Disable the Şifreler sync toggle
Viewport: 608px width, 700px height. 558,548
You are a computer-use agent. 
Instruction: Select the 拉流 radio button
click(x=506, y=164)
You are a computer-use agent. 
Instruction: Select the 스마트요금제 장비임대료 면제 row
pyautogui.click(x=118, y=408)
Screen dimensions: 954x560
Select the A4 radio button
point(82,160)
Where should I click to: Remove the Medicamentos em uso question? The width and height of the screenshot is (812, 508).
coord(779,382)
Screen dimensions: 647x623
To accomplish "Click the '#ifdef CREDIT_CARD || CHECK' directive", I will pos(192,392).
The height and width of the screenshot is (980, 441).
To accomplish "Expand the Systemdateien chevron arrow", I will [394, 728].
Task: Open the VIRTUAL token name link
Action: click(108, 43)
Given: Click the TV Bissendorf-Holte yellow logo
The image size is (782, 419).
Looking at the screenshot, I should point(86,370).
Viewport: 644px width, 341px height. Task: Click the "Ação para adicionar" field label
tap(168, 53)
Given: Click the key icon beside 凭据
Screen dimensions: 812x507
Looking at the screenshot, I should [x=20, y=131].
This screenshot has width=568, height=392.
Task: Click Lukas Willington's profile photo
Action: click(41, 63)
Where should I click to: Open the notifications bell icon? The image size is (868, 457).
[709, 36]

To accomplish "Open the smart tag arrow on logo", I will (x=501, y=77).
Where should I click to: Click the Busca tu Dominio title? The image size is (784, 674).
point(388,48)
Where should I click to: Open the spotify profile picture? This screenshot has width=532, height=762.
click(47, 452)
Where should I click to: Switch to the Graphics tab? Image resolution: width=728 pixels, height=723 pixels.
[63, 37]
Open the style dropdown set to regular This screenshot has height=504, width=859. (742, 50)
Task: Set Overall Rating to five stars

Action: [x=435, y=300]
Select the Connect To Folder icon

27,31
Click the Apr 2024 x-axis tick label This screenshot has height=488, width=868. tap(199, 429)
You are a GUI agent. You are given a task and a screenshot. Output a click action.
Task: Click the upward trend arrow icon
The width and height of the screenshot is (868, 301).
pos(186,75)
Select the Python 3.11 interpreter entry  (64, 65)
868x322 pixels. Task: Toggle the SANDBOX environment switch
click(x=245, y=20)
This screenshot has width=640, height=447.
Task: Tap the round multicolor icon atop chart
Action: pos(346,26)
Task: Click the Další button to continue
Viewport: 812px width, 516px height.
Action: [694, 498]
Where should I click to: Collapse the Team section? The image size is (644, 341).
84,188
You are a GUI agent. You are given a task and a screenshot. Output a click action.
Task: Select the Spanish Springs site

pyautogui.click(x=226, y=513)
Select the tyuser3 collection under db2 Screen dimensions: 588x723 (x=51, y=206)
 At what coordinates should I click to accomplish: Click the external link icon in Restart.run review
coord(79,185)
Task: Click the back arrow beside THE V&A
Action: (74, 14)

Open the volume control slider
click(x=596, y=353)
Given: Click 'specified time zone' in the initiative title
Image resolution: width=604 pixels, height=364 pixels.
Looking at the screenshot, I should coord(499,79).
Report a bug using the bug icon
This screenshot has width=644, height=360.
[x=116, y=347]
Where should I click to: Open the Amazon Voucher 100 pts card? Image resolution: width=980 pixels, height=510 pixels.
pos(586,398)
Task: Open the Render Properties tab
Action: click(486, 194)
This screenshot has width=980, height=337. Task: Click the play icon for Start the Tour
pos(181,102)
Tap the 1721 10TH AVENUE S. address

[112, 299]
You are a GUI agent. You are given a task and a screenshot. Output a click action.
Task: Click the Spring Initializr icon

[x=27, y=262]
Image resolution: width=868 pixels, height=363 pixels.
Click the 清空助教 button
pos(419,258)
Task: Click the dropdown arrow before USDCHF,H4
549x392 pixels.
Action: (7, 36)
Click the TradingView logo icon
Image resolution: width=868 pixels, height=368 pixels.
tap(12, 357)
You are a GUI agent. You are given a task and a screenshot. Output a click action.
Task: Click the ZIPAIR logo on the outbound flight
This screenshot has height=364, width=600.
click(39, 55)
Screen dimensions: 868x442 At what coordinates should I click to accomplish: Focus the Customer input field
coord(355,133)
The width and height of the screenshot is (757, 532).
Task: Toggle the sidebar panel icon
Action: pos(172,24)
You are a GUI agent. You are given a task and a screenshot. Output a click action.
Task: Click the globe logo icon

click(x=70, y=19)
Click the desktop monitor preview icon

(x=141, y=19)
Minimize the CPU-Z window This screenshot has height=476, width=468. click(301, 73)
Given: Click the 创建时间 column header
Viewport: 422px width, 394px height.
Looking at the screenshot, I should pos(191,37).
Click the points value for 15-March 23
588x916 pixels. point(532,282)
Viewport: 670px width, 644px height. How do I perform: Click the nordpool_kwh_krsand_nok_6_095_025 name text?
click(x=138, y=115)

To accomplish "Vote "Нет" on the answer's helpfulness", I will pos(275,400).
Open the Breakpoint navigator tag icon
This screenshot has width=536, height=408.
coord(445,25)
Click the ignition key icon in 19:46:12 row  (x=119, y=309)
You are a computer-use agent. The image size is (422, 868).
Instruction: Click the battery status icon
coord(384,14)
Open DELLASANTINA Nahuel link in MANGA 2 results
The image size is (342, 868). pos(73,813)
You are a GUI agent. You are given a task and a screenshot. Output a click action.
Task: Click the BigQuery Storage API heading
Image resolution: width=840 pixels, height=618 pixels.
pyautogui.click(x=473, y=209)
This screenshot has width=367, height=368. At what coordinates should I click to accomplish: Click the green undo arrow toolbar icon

========================

# Description of the task
Transcribe the data above verbatim.

# Expected output
Disable the Şifreler sync toggle
Viewport: 608px width, 700px height. 558,548
You are a computer-use agent. 
Instruction: Select the 拉流 radio button
click(x=506, y=164)
You are a computer-use agent. 
Instruction: Select the 스마트요금제 장비임대료 면제 row
pyautogui.click(x=118, y=408)
Screen dimensions: 954x560
Select the A4 radio button
point(82,160)
Where should I click to: Remove the Medicamentos em uso question? The width and height of the screenshot is (812, 508).
coord(779,382)
Screen dimensions: 647x623
To accomplish "Click the '#ifdef CREDIT_CARD || CHECK' directive", I will pos(192,392).
The height and width of the screenshot is (980, 441).
To accomplish "Expand the Systemdateien chevron arrow", I will [394, 728].
Task: Open the VIRTUAL token name link
Action: click(108, 43)
Given: Click the TV Bissendorf-Holte yellow logo
The image size is (782, 419).
Looking at the screenshot, I should point(86,370).
Viewport: 644px width, 341px height. Task: Click the "Ação para adicionar" field label
tap(168, 53)
Given: Click the key icon beside 凭据
Screen dimensions: 812x507
Looking at the screenshot, I should [x=20, y=131].
This screenshot has width=568, height=392.
Task: Click Lukas Willington's profile photo
Action: click(41, 63)
Where should I click to: Open the notifications bell icon? The image size is (868, 457).
[709, 36]

To accomplish "Open the smart tag arrow on logo", I will (x=501, y=77).
Where should I click to: Click the Busca tu Dominio title? The image size is (784, 674).
point(388,48)
Where should I click to: Open the spotify profile picture? This screenshot has width=532, height=762.
click(47, 452)
Where should I click to: Switch to the Graphics tab? Image resolution: width=728 pixels, height=723 pixels.
[63, 37]
Open the style dropdown set to regular This screenshot has height=504, width=859. (742, 50)
Task: Set Overall Rating to five stars

Action: [x=435, y=300]
Select the Connect To Folder icon

27,31
Click the Apr 2024 x-axis tick label This screenshot has height=488, width=868. tap(199, 429)
You are a GUI agent. You are given a task and a screenshot. Output a click action.
Task: Click the upward trend arrow icon
The width and height of the screenshot is (868, 301).
pos(186,75)
Select the Python 3.11 interpreter entry  (64, 65)
868x322 pixels. Task: Toggle the SANDBOX environment switch
click(x=245, y=20)
This screenshot has width=640, height=447.
Task: Tap the round multicolor icon atop chart
Action: pos(346,26)
Task: Click the Další button to continue
Viewport: 812px width, 516px height.
Action: [694, 498]
Where should I click to: Collapse the Team section? The image size is (644, 341).
84,188
You are a GUI agent. You are given a task and a screenshot. Output a click action.
Task: Select the Spanish Springs site

pyautogui.click(x=226, y=513)
Select the tyuser3 collection under db2 Screen dimensions: 588x723 (x=51, y=206)
 At what coordinates should I click to accomplish: Click the external link icon in Restart.run review
coord(79,185)
Task: Click the back arrow beside THE V&A
Action: (74, 14)

Open the volume control slider
click(x=596, y=353)
Given: Click 'specified time zone' in the initiative title
Image resolution: width=604 pixels, height=364 pixels.
Looking at the screenshot, I should coord(499,79).
Report a bug using the bug icon
This screenshot has width=644, height=360.
[x=116, y=347]
Where should I click to: Open the Amazon Voucher 100 pts card? Image resolution: width=980 pixels, height=510 pixels.
pos(586,398)
Task: Open the Render Properties tab
Action: click(486, 194)
This screenshot has width=980, height=337. Task: Click the play icon for Start the Tour
pos(181,102)
Tap the 1721 10TH AVENUE S. address

[112, 299]
You are a GUI agent. You are given a task and a screenshot. Output a click action.
Task: Click the Spring Initializr icon

[x=27, y=262]
Image resolution: width=868 pixels, height=363 pixels.
Click the 清空助教 button
pos(419,258)
Task: Click the dropdown arrow before USDCHF,H4
549x392 pixels.
Action: (7, 36)
Click the TradingView logo icon
Image resolution: width=868 pixels, height=368 pixels.
tap(12, 357)
You are a GUI agent. You are given a task and a screenshot. Output a click action.
Task: Click the ZIPAIR logo on the outbound flight
This screenshot has height=364, width=600.
click(39, 55)
Screen dimensions: 868x442 At what coordinates should I click to accomplish: Focus the Customer input field
coord(355,133)
The width and height of the screenshot is (757, 532).
Task: Toggle the sidebar panel icon
Action: pos(172,24)
You are a GUI agent. You are given a task and a screenshot. Output a click action.
Task: Click the globe logo icon

click(x=70, y=19)
Click the desktop monitor preview icon

(x=141, y=19)
Minimize the CPU-Z window This screenshot has height=476, width=468. click(301, 73)
Given: Click the 创建时间 column header
Viewport: 422px width, 394px height.
Looking at the screenshot, I should pos(191,37).
Click the points value for 15-March 23
588x916 pixels. point(532,282)
Viewport: 670px width, 644px height. How do I perform: Click the nordpool_kwh_krsand_nok_6_095_025 name text?
click(x=138, y=115)

To accomplish "Vote "Нет" on the answer's helpfulness", I will pos(275,400).
Open the Breakpoint navigator tag icon
This screenshot has width=536, height=408.
coord(445,25)
Click the ignition key icon in 19:46:12 row  (x=119, y=309)
You are a computer-use agent. The image size is (422, 868).
Instruction: Click the battery status icon
coord(384,14)
Open DELLASANTINA Nahuel link in MANGA 2 results
The image size is (342, 868). pos(73,813)
You are a GUI agent. You are given a task and a screenshot. Output a click action.
Task: Click the BigQuery Storage API heading
Image resolution: width=840 pixels, height=618 pixels.
pyautogui.click(x=473, y=209)
This screenshot has width=367, height=368. At what coordinates should I click to accomplish: Click the green undo arrow toolbar icon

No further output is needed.